Here we see excavation for the house underway. The gravel you see in piles is “3/4 minus” crushed rock, meaning it’s been sifted to contain crushed rock with diameter of no larger than 3/4″. This crushed rock will be used as the gravel base for the footings and slabs of the house. The team will lay a 3″ layer of the 3/4 minus, top that with a 1″ layer of 3/8 minus for fine grading, and then lay structural EPS Geofoam on that to super-insulate the foundation of the home to achieve the optimal energy performance required by the Passive House and Minergie standards.
It’s important to avoid site erosion during construction, both for LEED certification and to follow basic sound construction practice. This shot shows straw wattles snaking across the site to divert water and filter out sediments so that they remain onsite. The straw you see laid out across the ground mitigates surface erosion during rain storms; the rain hits the straw rather than the disturbed dirt surface.
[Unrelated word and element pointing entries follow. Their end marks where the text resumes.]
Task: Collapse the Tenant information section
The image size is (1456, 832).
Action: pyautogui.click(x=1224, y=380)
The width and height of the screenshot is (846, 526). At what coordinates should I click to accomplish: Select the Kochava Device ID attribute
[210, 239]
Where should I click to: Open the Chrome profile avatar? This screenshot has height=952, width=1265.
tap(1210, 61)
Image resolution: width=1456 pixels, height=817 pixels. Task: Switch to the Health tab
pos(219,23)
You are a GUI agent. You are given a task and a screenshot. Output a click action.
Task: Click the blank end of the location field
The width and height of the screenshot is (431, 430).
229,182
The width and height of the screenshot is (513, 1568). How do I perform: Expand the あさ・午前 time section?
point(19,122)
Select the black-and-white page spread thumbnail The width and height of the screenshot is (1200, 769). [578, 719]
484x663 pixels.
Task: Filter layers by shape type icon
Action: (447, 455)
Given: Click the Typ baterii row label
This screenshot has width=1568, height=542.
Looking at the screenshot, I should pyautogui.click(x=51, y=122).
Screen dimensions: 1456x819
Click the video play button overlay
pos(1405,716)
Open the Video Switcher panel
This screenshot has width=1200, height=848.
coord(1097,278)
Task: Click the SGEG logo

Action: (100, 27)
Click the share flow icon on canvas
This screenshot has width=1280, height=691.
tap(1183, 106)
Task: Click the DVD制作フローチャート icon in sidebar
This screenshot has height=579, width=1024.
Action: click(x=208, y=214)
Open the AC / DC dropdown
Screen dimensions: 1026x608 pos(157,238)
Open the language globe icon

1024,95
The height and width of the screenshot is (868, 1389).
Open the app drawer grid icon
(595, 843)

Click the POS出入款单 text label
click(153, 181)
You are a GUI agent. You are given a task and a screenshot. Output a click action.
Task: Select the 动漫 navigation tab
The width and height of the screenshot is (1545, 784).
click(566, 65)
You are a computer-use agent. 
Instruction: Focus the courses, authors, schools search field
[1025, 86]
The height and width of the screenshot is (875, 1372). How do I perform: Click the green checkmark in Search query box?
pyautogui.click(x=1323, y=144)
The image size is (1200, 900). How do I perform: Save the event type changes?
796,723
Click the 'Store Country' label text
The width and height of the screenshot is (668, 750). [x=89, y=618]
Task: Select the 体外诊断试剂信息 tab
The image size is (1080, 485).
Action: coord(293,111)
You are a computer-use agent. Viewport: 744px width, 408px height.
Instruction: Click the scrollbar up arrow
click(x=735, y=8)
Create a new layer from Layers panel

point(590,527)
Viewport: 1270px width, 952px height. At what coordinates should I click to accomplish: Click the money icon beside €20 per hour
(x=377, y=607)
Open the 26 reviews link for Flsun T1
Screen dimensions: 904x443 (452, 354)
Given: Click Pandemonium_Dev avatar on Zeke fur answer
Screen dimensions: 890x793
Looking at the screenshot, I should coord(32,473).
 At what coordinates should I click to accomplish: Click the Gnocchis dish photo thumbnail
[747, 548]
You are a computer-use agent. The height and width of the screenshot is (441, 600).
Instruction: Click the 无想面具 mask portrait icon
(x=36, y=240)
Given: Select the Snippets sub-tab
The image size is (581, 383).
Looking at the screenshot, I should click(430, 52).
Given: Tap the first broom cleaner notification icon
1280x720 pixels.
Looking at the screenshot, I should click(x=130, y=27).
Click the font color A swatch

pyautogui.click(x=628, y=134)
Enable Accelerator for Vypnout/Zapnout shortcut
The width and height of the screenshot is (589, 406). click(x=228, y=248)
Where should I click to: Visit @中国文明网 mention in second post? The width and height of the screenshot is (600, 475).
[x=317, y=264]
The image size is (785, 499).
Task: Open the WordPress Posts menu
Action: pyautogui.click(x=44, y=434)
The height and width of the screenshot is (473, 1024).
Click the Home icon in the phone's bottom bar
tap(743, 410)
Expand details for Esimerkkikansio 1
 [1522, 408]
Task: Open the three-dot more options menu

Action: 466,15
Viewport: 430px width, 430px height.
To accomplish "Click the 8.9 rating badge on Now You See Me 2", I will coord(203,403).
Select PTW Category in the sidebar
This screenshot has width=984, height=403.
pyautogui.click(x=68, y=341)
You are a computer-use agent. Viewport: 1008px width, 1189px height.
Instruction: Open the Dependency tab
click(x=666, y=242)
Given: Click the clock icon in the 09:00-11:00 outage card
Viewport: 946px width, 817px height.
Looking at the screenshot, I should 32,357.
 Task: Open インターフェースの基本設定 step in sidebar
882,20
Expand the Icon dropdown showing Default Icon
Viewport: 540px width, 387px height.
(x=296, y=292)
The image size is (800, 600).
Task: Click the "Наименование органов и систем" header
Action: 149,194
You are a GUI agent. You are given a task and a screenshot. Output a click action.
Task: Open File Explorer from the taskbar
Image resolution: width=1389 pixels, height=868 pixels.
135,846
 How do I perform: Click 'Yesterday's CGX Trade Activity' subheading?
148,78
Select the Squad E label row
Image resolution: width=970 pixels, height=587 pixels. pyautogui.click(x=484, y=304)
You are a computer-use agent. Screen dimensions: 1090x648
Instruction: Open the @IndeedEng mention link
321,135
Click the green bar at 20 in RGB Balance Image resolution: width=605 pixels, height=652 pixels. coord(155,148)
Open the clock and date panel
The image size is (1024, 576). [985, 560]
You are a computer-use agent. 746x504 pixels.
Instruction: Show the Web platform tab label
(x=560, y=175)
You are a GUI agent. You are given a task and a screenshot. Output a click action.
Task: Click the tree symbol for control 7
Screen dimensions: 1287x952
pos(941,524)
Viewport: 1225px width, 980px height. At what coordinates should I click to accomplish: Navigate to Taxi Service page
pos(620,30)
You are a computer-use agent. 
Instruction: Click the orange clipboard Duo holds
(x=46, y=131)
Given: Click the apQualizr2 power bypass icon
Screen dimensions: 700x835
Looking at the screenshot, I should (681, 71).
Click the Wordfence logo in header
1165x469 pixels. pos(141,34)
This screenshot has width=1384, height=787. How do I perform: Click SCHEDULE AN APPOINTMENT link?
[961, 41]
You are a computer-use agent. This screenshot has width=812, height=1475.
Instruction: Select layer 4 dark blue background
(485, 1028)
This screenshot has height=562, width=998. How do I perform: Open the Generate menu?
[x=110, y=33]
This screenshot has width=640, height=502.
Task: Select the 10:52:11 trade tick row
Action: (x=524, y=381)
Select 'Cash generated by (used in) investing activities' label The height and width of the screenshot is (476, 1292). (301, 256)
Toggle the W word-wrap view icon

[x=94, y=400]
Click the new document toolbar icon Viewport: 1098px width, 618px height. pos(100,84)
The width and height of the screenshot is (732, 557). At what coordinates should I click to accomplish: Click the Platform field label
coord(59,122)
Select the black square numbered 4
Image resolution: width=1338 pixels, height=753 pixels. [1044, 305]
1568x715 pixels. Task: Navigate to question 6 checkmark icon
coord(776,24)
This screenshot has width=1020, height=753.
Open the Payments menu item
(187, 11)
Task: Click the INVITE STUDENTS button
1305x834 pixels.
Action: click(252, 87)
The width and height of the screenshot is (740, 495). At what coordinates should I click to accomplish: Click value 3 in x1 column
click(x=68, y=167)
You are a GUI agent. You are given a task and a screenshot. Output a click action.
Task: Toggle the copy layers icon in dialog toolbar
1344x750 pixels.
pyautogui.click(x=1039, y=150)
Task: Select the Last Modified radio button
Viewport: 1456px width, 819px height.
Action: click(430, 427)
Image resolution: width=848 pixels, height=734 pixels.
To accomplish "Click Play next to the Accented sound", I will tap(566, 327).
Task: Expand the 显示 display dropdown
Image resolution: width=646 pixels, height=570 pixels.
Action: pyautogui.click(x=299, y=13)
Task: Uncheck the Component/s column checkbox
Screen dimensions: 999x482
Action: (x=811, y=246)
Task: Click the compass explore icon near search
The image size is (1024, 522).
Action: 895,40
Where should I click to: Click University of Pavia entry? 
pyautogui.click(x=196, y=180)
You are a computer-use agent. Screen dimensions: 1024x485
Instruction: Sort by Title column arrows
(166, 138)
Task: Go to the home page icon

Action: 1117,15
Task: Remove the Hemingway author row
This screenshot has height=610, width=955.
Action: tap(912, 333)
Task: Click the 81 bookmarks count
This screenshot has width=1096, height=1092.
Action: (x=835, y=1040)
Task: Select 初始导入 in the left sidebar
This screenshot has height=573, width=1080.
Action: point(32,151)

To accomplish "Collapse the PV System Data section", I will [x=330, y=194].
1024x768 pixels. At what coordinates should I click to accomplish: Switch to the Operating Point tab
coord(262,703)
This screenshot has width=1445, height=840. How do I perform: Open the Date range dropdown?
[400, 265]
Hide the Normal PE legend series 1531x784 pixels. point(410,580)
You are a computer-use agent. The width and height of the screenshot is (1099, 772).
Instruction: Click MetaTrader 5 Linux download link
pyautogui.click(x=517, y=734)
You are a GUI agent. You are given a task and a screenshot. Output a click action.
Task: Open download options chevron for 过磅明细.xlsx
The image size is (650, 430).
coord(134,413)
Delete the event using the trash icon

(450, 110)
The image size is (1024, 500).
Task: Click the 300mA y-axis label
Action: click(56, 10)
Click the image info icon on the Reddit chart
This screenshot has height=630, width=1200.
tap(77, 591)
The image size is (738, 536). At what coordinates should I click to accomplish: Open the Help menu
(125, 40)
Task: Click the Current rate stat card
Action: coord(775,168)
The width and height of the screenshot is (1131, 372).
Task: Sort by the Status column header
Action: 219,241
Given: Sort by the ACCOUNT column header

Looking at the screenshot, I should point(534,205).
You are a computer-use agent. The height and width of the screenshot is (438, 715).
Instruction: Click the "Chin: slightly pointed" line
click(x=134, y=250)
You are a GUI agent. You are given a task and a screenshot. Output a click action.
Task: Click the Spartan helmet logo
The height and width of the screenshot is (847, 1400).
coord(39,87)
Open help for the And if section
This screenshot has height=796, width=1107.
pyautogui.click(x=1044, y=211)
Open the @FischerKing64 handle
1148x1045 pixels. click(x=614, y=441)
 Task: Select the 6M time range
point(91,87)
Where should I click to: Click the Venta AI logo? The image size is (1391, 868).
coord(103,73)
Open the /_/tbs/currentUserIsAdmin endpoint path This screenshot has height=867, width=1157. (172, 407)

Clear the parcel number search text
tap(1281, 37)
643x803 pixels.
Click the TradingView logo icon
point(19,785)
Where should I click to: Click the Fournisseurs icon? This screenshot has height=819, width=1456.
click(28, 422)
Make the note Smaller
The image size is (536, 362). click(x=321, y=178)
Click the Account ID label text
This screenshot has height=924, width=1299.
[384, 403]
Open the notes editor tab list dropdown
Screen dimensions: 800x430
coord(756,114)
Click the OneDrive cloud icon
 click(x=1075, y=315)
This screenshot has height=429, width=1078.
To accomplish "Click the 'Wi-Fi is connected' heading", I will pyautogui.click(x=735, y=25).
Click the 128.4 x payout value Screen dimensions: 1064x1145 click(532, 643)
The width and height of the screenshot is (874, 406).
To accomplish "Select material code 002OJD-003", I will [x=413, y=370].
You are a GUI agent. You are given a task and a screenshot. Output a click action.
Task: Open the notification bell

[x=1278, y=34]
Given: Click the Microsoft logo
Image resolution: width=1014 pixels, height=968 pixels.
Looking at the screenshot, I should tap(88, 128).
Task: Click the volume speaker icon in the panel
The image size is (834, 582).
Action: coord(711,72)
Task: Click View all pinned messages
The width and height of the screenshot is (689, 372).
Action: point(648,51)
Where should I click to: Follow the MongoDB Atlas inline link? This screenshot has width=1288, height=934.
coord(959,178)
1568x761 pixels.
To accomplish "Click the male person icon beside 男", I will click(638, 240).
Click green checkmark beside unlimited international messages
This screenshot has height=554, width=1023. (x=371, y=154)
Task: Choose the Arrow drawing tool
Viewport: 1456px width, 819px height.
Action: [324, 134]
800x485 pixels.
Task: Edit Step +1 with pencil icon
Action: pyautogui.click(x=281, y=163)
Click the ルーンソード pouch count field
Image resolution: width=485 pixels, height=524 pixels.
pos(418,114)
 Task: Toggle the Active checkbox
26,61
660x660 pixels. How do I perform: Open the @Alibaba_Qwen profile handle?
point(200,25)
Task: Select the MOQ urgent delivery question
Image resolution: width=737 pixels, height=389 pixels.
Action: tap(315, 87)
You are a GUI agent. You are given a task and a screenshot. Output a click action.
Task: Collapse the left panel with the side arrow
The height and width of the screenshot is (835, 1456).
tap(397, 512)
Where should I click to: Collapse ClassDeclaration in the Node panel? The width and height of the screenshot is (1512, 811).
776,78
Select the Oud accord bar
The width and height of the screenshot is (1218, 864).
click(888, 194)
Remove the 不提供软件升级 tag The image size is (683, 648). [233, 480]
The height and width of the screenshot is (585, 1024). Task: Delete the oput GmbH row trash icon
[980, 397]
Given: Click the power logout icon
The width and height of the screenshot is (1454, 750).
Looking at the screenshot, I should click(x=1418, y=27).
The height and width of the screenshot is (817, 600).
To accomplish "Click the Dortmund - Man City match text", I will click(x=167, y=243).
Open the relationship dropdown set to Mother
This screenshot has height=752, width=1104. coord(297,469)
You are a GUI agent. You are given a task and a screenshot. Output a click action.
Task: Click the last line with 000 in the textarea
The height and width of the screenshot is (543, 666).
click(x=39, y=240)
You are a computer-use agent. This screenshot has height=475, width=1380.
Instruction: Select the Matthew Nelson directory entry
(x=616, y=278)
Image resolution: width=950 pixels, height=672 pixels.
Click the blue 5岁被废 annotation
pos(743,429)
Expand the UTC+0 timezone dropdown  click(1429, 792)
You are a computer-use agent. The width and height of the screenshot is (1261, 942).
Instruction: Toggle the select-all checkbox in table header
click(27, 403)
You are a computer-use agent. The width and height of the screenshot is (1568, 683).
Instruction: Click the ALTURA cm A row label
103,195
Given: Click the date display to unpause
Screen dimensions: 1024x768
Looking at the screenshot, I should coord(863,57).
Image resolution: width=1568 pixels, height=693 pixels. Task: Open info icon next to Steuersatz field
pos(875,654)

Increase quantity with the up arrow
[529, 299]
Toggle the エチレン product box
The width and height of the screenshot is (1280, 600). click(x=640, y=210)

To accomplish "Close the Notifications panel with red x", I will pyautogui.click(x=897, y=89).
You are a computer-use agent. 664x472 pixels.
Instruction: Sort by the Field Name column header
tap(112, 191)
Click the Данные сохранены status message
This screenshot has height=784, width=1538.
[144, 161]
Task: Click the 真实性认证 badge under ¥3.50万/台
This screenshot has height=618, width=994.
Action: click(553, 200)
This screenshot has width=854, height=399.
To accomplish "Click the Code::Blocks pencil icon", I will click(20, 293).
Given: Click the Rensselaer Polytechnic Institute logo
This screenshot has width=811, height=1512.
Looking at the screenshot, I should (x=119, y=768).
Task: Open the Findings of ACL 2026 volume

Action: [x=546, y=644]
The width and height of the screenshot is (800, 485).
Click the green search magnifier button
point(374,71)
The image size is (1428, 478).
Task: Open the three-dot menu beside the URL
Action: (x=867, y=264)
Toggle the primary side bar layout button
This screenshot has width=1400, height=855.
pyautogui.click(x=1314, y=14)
The Karuna House will employ three different foundation strategies throughout the project: 1. slab on grade, 2. platform framing (essentially decking above a slab), and 3. full basement. Here we see excavation for a full basement portion of the house, with the 3/4 minus crushed rock at the base. The project team carefully planned excavation to balance “cut” and “fill” onsite, thereby eliminating the need to truck in imported fill. The heavy machinery pictured here sits on native structural fill (up to 3.5′ thick) built up from excavation cuts made elsewhere onsite. Money and carbon saved by avoiding fill transportation and import.
The structural fill is prepared in “lifts”, or sequentially-compacted layers, each 1′ thick. Here we see the “sheep’s foot” making a pass over one of the lifts, compacting the native fill to proper bearing capacity.
Here the Geotech engineer performs a probe test to verify the structural fill’s bearing capacity.
Key members of the project team have a meeting of the minds onsite. From left to right: Cory Hawbecker of Holst Architecture, Scott Gunter and Sam Hagerman of Hammer & Hand.
In this shot we see fine grading of the 3/8 minus in preparation for compaction.
Here carpenter Aaron Quint makes the final compacting touches on the layer of 3/8 minus. Note the little orange dot in front of Aaron. That’s the hub-and-tack survey mark showing the exact location of the corner of the future building.
This shot shows the orange string lines being pulled off the batter boards. The string lines, which demarcate wall location, form crosshairs directly above the hub-and-tack marks.
This view looking back across the site shows the EPS Geofoam awaiting installation. See this blog post for more about the foam.
Here’s the foam being loaded off the truck. It’s mostly air bubbles, so fairly easy to handle. The foam is pre-cut to the exact dimensions required for the house, so there will be very little waste. What little waste is generated will be recycled into new EPS products.